##### Working data
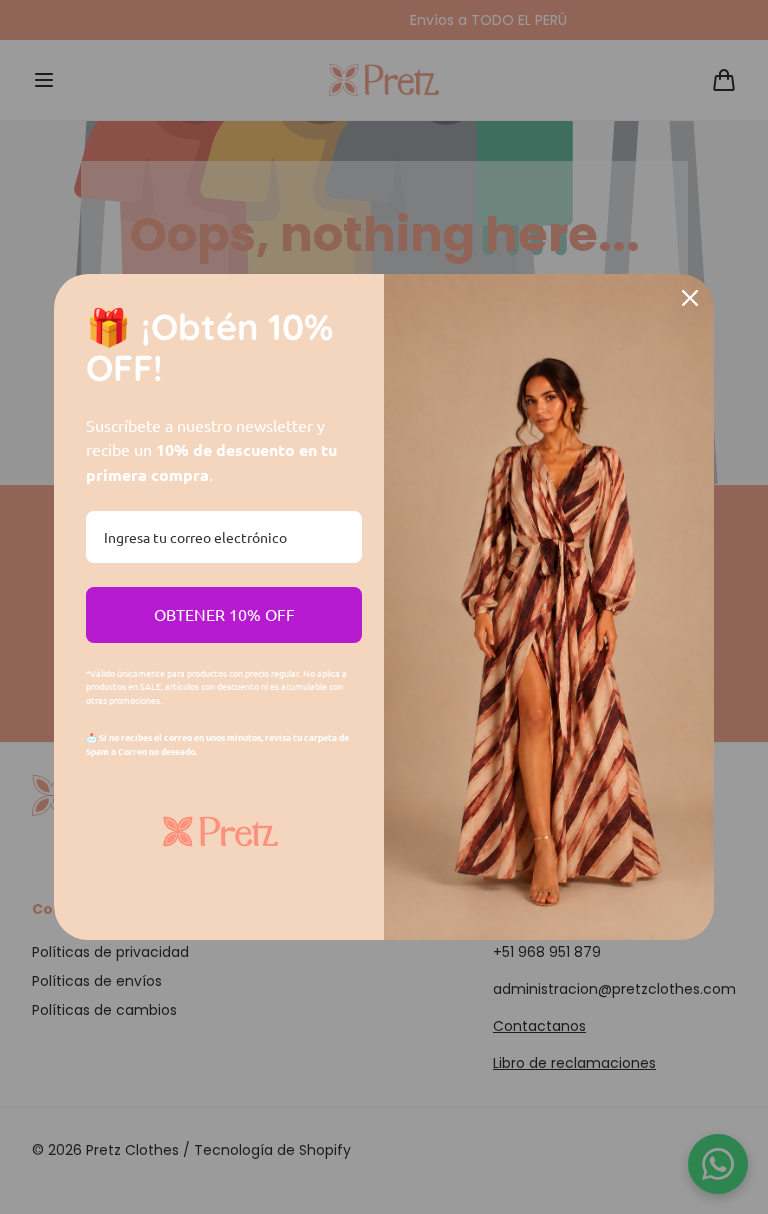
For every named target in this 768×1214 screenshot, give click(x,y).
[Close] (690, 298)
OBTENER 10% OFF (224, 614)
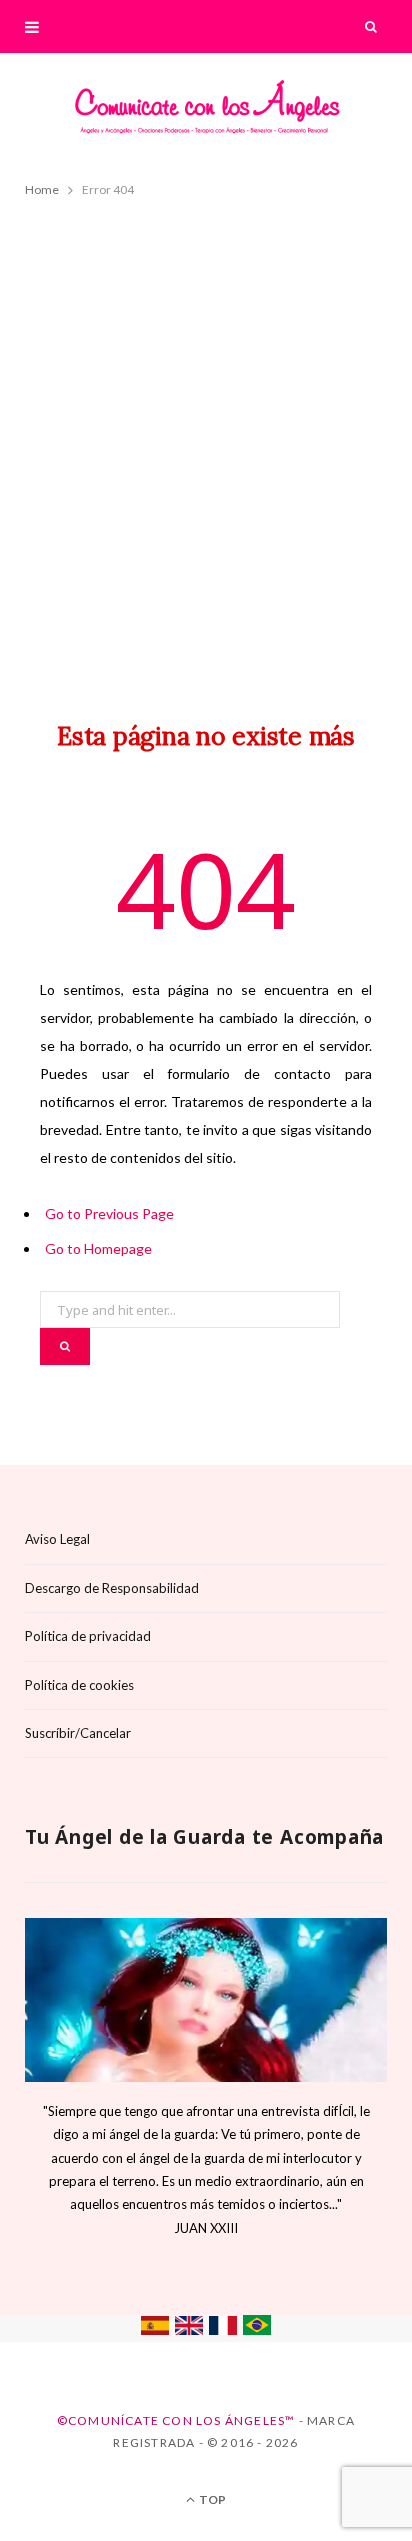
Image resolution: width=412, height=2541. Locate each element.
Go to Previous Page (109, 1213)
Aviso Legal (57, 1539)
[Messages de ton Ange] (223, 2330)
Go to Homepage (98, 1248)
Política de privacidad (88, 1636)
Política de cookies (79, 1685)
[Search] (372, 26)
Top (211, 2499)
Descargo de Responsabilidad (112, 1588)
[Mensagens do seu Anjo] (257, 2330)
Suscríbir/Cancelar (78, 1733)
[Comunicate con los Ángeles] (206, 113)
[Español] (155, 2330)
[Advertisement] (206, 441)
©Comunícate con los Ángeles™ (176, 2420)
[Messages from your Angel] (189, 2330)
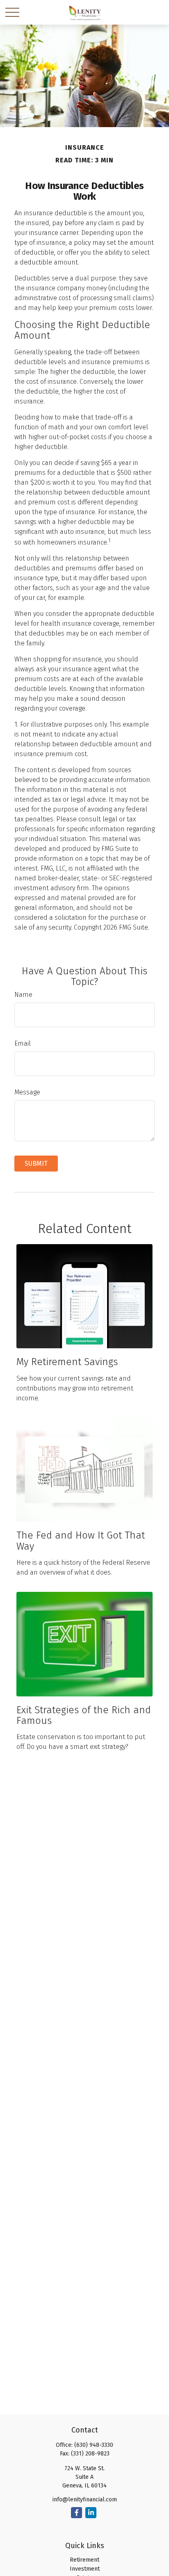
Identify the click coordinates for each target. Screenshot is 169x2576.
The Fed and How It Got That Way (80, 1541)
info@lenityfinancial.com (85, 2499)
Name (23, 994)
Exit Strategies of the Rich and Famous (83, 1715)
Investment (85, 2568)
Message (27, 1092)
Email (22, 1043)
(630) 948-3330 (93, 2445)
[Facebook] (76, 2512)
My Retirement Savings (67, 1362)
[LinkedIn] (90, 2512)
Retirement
##########
Description of the task
Since the pictures are not wanted, repeat only the rest of the material, exactly as given.

Solution to this exercise
For every named target in this 768×1214 screenshot, give click(x,y).
[Close] (690, 298)
OBTENER 10% OFF (224, 614)
Image resolution: width=412, height=2541. Locate each element.
Go to Previous Page (109, 1213)
Aviso Legal (57, 1539)
[Messages de ton Ange] (223, 2330)
Go to Homepage (98, 1248)
Política de privacidad (88, 1636)
Política de cookies (79, 1685)
[Search] (372, 26)
Top (211, 2499)
Descargo de Responsabilidad (112, 1588)
[Mensagens do seu Anjo] (257, 2330)
Suscríbir/Cancelar (78, 1733)
[Comunicate con los Ángeles] (206, 113)
[Español] (155, 2330)
[Advertisement] (206, 441)
©Comunícate con los Ángeles™ (176, 2420)
[Messages from your Angel] (189, 2330)
Identify the click coordinates for each target. Screenshot is 169x2576.
The Fed and How It Got That Way (80, 1541)
info@lenityfinancial.com (85, 2499)
Name (23, 994)
Exit Strategies of the Rich and Famous (83, 1715)
Investment (85, 2568)
Message (27, 1092)
Email (22, 1043)
(630) 948-3330 (93, 2445)
[Facebook] (76, 2512)
My Retirement Savings (67, 1362)
[LinkedIn] (90, 2512)
Retirement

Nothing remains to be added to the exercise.